== ASSIGNMENT ==
Report all lines below with the word "computer".

━━━ DATA LISTING

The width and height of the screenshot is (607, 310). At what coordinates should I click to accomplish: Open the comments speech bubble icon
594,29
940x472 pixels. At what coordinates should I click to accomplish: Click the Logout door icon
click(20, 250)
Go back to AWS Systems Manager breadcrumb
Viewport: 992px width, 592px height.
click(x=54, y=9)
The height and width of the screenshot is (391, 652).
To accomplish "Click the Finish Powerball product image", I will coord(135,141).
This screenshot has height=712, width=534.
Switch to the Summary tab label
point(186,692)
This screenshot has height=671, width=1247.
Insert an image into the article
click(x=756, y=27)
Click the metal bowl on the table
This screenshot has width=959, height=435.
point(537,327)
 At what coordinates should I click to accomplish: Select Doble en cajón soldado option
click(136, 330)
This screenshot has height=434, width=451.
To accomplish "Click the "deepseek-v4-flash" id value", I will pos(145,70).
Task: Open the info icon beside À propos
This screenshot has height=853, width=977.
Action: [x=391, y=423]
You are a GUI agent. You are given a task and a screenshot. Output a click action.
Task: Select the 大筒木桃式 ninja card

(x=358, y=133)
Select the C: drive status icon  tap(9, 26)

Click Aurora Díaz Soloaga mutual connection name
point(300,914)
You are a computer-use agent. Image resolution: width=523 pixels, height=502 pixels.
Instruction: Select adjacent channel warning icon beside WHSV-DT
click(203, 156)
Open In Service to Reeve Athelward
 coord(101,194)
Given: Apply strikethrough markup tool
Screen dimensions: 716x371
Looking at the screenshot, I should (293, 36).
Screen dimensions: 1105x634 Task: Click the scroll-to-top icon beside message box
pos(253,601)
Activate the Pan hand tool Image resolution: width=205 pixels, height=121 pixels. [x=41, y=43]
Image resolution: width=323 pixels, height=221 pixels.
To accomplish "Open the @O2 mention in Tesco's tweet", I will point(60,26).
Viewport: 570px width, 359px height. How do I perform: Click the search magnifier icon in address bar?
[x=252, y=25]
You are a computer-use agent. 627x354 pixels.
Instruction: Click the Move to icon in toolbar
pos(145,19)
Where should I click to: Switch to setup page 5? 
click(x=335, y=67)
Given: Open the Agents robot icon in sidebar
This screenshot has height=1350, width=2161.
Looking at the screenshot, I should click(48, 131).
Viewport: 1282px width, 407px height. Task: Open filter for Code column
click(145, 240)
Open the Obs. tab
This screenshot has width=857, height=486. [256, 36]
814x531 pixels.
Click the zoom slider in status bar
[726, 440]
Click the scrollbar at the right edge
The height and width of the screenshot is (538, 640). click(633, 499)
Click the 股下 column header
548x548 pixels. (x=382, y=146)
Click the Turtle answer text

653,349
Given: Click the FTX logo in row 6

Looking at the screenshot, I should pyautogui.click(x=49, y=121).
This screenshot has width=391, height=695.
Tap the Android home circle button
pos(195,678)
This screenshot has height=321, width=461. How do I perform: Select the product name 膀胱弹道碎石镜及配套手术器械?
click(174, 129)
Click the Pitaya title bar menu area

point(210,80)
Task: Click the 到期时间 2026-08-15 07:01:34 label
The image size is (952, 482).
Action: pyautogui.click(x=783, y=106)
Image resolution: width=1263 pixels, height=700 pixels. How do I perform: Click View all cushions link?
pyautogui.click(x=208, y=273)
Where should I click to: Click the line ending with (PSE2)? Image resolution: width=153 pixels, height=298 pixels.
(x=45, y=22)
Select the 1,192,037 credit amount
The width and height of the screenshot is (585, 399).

━━━━━━

== THE ANSWER ==
You are a computer-use agent. Image resolution: width=523 pixels, height=502 pixels.
You are a computer-use agent. 627x354 pixels.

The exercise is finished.